Given task 1: According to the cruising log, how often do deliveries from Seattle reach Ketchikan?
Given task 2: Copy everything in the cruising log from "Sunday, Ketchikan" down to "and other necessities.", swapping "Seattle" for "Tacoma".

Supplied passage:
* * * *
Rounding Revillagigedo

Sunday, Ketchikan

Fueled up, moored up and grubbed up at Safeway and A&P (Alaskan & Proud) supermarkets.  Fresh produce arrives in refrigerated containers via barge from Seattle on Sundays, distributed to market, stocked overnight.  Boat fully provisioned, every pantry and reefer filled.  Extra crew arriving soon.

Bi-weekly deliveries from Seattle to Ketchikan, including groceries and other necessities.

Monday, Punchbowl Cove, Misty Fiords Wilderness

5 hours 48 miles in Revillagigedo Channel and Behm Canal.  Rounded southern tip of the island and made way up eastern side.  Deep rocky anchorage required sounding the bottom, far deeper than charted.  Eventually dropped anchor in 15 fathoms of smoke-colored water, with 3 1/2 shots chain deployed.  Overcast low cloud and mist rendered this spectacular setting imagined rather than seen.  1800 hours the immense Grand Princess cruise-ship attempted to sneak into the cove allowing 3,670 passengers and crew to view Jupiter alone.

Tuesday, Punchbowl Cove

Improving weather allowed crew to admire near vertical black mountain walls surrounding this misty fiords anchorage.  Reality exceeds imagination.  Launched tender.  Attempted to clean windows and decks.  1530 hours seaplane spotted.  VHF radio call announced impending delivery of fast-friends and fellow seafarers, Tom and Jane from Maine.
* * * *
Given data:
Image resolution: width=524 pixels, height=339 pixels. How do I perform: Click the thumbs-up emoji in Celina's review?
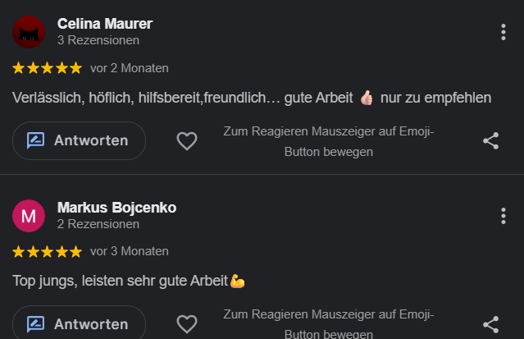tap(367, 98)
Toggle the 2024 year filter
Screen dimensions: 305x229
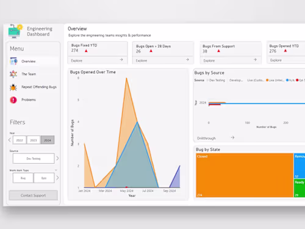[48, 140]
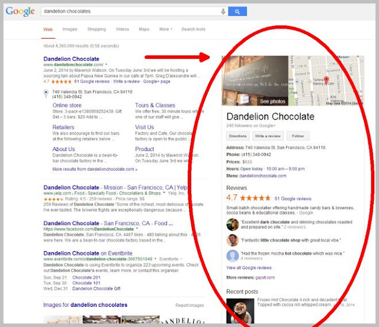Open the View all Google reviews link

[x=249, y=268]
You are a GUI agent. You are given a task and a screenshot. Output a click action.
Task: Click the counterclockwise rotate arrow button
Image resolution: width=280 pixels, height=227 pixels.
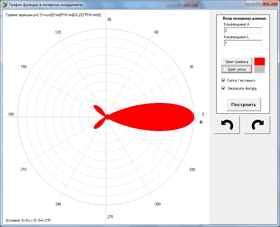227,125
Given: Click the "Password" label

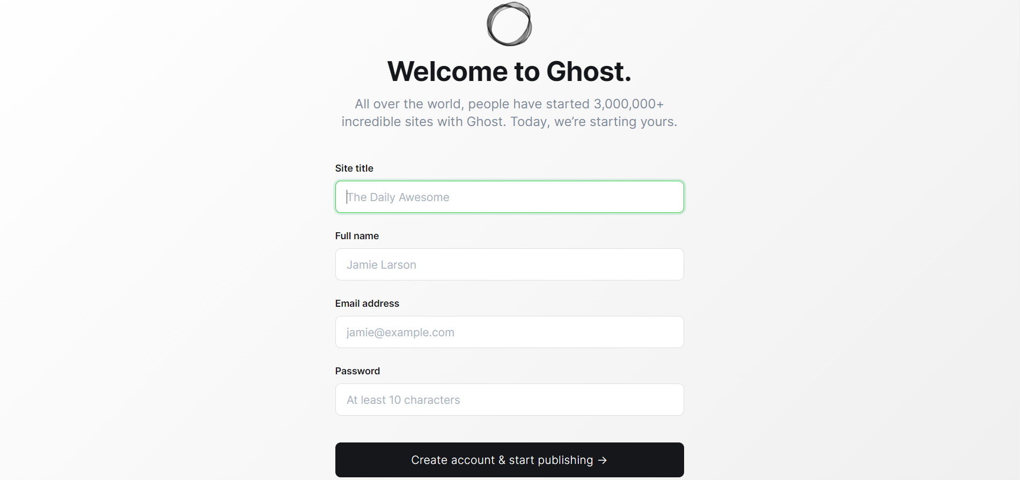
* * * *
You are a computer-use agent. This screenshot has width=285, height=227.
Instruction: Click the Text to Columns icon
* * * *
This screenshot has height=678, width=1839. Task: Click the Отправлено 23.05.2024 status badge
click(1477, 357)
* * * *
Right answer 1: Bi-weekly.

Right answer 2:
Sunday, Ketchikan

Fueled up, moored up and grubbed up at Safeway and A&P (Alaskan & Proud) supermarkets.  Fresh produce arrives in refrigerated containers via barge from Tacoma on Sundays, distributed to market, stocked overnight.  Boat fully provisioned, every pantry and reefer filled.  Extra crew arriving soon.

Bi-weekly deliveries from Tacoma to Ketchikan, including groceries and other necessities.